Making matters worse, the House and Senate are at odds over Medicaid expansion. The Senate wants to accept $2 billion in federal funds to expand private health care coverage to low-income Floridians. The more conservative House does not.

The letter from the U.S. Centers for Medicare and Medicaid Services on Tuesday made it clear that the two policies are linked. That is, if Florida expands coverage, the state will be more likely to have its LIP funds renewed. Still, the House remains unwilling to budge.

"Up until yesterday, Medicaid expansion and LIP were never put together," Crisafulli said Wednesday. "They were never related issues. Now the federal government has put them together. That's a change in position on their part."

Lee said the federal government has always linked the two, and rightly so.

"They've told me personally that there's a direct correlation between the uninsured in Florida and the level of unreimbursed care," Lee said. "There is no absolute one-to-one correlation between those two, but there is a substantial correlation between the two. That's not news to anybody."

On Wednesday, state Agency for Health Care Administration Secretary Liz Dudek told a Senate panel she wasn't sure whether CMS would approve the revised LIP program Florida had proposed — or how much money Florida was likely to get. At one point in the negotiations, Dudek said, the federal government said Florida might only receive half of the money it received last year.

She also conceded that there was no formal Plan B.

Other recent developments have further complicated budget negotiations. Enrollment for K-12 has surged in recent months, which is estimated to cost an additional $100 million next year.

"We need to build a budget that's realistic," Lee said. "We're getting more bills than revenue right now."

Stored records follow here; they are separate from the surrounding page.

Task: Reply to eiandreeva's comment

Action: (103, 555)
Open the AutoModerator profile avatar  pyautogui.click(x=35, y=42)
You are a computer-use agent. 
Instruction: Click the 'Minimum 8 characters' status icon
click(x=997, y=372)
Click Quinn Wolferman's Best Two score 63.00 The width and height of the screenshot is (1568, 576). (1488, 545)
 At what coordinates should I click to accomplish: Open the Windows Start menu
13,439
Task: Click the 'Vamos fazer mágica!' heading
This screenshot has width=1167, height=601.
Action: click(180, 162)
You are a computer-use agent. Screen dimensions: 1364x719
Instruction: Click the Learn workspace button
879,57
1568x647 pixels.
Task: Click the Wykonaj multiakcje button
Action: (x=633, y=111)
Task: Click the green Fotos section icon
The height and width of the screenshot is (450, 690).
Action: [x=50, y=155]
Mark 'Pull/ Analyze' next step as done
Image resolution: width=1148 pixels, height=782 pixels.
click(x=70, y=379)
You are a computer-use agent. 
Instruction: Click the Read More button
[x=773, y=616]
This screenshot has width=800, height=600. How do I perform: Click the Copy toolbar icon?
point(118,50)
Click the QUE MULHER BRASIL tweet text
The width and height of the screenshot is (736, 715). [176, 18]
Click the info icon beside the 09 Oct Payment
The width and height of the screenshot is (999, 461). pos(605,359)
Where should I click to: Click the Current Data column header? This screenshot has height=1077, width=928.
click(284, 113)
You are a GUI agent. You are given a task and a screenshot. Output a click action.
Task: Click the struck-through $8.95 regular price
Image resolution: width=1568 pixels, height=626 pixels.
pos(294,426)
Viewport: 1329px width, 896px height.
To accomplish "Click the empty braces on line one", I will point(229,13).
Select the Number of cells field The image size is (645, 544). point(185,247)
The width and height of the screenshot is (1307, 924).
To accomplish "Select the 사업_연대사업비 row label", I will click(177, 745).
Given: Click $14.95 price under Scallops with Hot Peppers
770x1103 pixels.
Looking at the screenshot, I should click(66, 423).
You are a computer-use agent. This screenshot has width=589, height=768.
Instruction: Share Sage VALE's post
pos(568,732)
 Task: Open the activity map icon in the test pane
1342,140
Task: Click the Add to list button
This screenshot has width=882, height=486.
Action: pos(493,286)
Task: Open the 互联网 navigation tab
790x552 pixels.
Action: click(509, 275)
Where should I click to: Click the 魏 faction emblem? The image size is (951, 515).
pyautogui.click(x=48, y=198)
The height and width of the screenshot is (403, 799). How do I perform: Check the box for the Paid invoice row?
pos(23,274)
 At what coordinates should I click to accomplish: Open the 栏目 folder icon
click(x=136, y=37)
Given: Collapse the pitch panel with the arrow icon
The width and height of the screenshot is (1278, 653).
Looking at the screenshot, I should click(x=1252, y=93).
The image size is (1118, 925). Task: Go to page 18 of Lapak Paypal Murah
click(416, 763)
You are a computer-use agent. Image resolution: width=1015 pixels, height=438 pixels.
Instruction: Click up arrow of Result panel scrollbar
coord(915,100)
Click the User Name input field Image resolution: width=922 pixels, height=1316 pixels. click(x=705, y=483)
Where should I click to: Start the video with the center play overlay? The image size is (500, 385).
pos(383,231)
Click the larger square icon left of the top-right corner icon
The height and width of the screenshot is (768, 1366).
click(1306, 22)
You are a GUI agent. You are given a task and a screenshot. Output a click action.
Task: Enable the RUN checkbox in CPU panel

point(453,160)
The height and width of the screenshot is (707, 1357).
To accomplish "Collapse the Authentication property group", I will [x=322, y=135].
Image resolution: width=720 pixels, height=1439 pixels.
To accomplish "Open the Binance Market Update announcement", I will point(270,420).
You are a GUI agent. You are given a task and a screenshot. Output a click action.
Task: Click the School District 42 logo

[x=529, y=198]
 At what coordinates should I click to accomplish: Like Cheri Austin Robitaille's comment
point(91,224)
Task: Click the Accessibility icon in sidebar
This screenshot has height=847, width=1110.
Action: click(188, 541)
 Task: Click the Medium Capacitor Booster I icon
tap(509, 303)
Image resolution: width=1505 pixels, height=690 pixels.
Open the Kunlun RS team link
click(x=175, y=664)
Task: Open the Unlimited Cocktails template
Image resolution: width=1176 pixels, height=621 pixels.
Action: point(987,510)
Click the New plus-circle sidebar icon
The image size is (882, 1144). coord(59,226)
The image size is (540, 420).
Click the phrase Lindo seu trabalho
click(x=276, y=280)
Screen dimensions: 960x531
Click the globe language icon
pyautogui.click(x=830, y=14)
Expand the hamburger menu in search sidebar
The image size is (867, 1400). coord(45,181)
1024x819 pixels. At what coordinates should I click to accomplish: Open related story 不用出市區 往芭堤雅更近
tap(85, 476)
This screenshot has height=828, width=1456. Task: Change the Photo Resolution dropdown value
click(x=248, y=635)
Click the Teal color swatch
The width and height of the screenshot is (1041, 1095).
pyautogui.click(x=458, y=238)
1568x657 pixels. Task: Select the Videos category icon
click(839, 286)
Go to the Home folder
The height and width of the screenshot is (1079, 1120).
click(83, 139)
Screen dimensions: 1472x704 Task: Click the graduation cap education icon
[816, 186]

The Senate made its position clear Wednesday, when Dudek was up for a confirmation hearing before the Senate Ethics and Elections Committee. The panel voted 8-1 to support her reappointment, but only after grilling her about the LIP program and Medicaid expansion for more than an hour.

During a series of tough questions, former Senate President Don Gaetz, R-Niceville, called a Senate proposal to extend LIP "the only life raft available." He and others repeatedly suggested that expanding health care coverage to poor Floridians would help hospitals deal with the potential loss of LIP funds.

The Senate also kept the pressure on Republican Gov. Rick Scott, who recently changed his position and voiced opposition to Medicaid expansion.

Senate President Andy Gardiner, R-Orlando, spoke to Scott by telephone Wednesday, telling him that the Senate supports his priorities: tax cuts and more money for schools.

"They had a cordial conversation," said Sen. Garrett Richter, R-Naples, who was listening in Gardiner's office. "The president indicated that we're anxious to get a budget and we'd like to do it on time, and we're anxious to get a budget that responds to the (health care) issues — and we've got the tax cuts on the shelf. We're also supportive of the education funding that the governor wants to do. But before we decide how to do it, we've got to get this big elephant tamed. There's a $2 billion elephant in the room."

Crisafulli gave no indication that the House would consider a plan that included an expansion of Medicaid.

"This is where we stood in the House for as far as I can remember on Obamacare," Crisafulli said. "For us, we've just won six House seats on an issue that's very argumentative. ... There are people from this chamber that aren't here anymore because they believe so heavily in that issue. The electorate would probably appreciate where we stand on the issue."

Times/Herald staff writer Steve Bousquet contributed to this report.